An incredible experience!
Digital Installation, Continuous Loop
Artwork by teamLab, Sound by Hideaki Takahashi
Black Waves is an expression of nature, rendered entirely by digital technology. It depicts the sea in the style of traditional Japanese painting. In the Japanese tradition, oceans, rivers and bodies of water are often represented as a series of curvilinear lines. The movement of those lines gives the impression that water itself is alive.
Consisting of fiberglass light cube chairs, these cubes can be seen as the building blocks. Adults and children alike are invited to construct high-tech furniture, like chairs and benches, or architectural structures such as walls and partitions. Each block communicates information to each other when they are connected, changing colour in the process. The installation encourages visitors to be both innovative and practical in the process of creation.

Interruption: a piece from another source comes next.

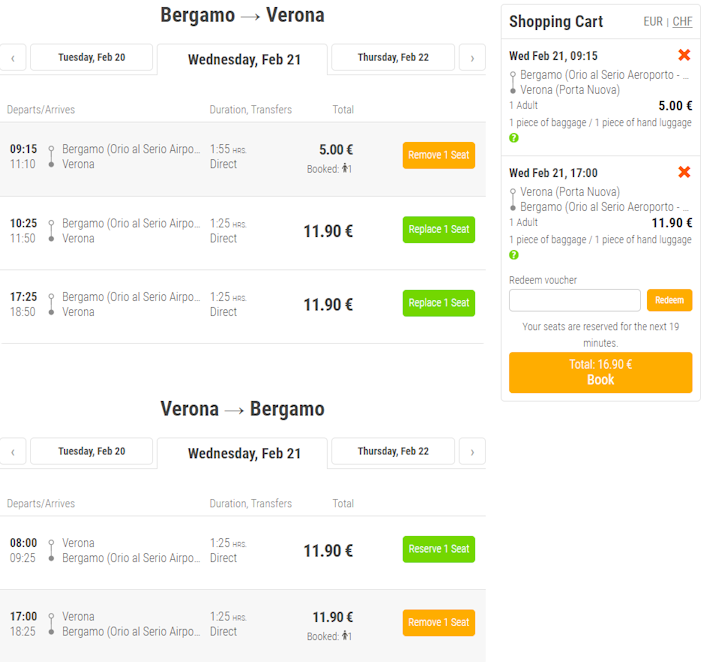704x662 pixels.
Task: Go to next dates for Bergamo–Verona
Action: click(x=472, y=57)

Little bears thought the cubes had the right idea, some time out to recharge 🙂
On 12 October 2002, Esplanade – Theatres on the Bay opened as Singapore’s national arts centre. It was the first purpose-built arts centre in Singapore in almost 40 years.

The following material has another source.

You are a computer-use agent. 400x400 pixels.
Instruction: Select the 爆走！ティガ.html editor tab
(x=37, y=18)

The theatre and concert halls are located directly on the bank of the Singapore River, next to a bridge linking the historical part of the city, the river and the modern commercial parts of the city.
The architectural design of the ensemble has a contemporary style, avoiding any reference to superficial ethnic symbolism. The centre combines the standard size and form of concert halls and theatres with expressive architectural features, which are specific to the local climate and the cultural environment.
The entire centre comprises of five performance venues – primarily a 2000-seat theatre and an 1800-seat concert hall; including three smaller studios and a 450-seat outdoor theatre on the waterfront.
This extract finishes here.